You need a field, so you can add it to an EntityFields2 object which you pass to GetDbCount. If you know the predicate is a FieldCompareValue predicate you can pull it from the predicate. In the framework there's an internal class, (in GraphTraversers) called SourceFieldFinder. It's very small:


namespace SD.LLBLGen.Pro.ORMSupportClasses
{
    /// <summary>
    /// Class which traverses a set of fields and their expressions and finds all fields which are actually mapped fields, so which have their ContainingObjectName
    /// set. These fields can then be used to be the containing field object for an expression instead of an empty expression field which doesn't have a mapping.
    /// This is necessary as llblgen pro doesn't have a 'source' definition, it determines that on the fly, which can go wrong if the projection has just expression
    /// fields and there are no relations specified. 
    /// </summary>
    internal class SourceFieldFinder : QueryApiObjectTraverser
    {
        #region Class Member Declarations
        private readonly List<IEntityFieldCore> _fieldsFound;
        #endregion

        /// <summary>
        /// Initializes a new instance of the <see cref="SourceFieldFinder"/> class.
        /// </summary>
        internal SourceFieldFinder()
        {
            _fieldsFound = new List<IEntityFieldCore>();
        }


        /// <summary>
        /// Traverses the specified field and related objects.
        /// </summary>
        /// <param name="field">The field.</param>
        public override void Traverse(IEntityFieldCore field)
        {
            if(field == null)
            {
                return;
            }
            if(field.ContainingObjectName.Length > 0)
            {
                _fieldsFound.Add(field);
            }
            base.Traverse(field);
        }


        #region Class Property Declarations
        /// <summary>
        /// Gets the fields found.
        /// </summary>
        internal List<IEntityFieldCore> FieldsFound
        {
            get { return _fieldsFound; }
        }
        #endregion
    }
}

Make a public variant and use it to traverse the predicate, by doing: var t = new YourTraverser(); t.Traverse(predicate);

t.FieldsFound will now have the fields it ran into while traversing the predicate, predicate expression or whatever predicate you passed in.

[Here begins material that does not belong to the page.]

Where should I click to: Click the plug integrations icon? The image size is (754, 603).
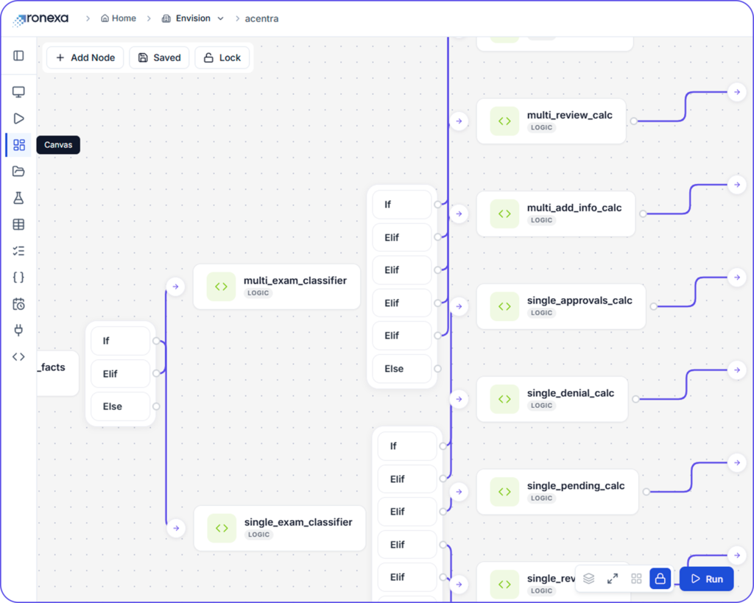point(18,331)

Add the first to the EntityFields2 object and you can build the GetDbCount call.

This might sound a tremendous amount of work for something simple, but do realize: you only have a fragment of the actual query you want to run and need to distillate the rest out of that fragment. If you already would know that info, the work would be small: a count query as I described is easy to write.

Frans Bouma | Lead developer LLBLGen Pro
simmotech
User
Posts: 1024
Joined: 01-Feb-2006
# Posted on: 15-Feb-2013 11:33:07   

Anyway, the suggestion I made was just that - I am more than happy to hide the implementation away myself by adding a method to my DataAccessAdapter partial class.

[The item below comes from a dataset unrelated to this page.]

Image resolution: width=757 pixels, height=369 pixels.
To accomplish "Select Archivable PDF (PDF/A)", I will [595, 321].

Well, I did say I was more than happy to add this myself. I don't mean to piss you off with everything I write. disappointed

Thanks for the info - that was the bit I was missing.

Cheers Simon

Otis avatar
Otis
LLBLGen Pro Team
Posts: 39910
Joined: 17-Aug-2003
# Posted on: 15-Feb-2013 13:18:37   

If you would have pissed me off, I wouldn't have replied at all, Simon wink . I just want to avoid long debates why a feature isn't added while it's perfect for that person and his project.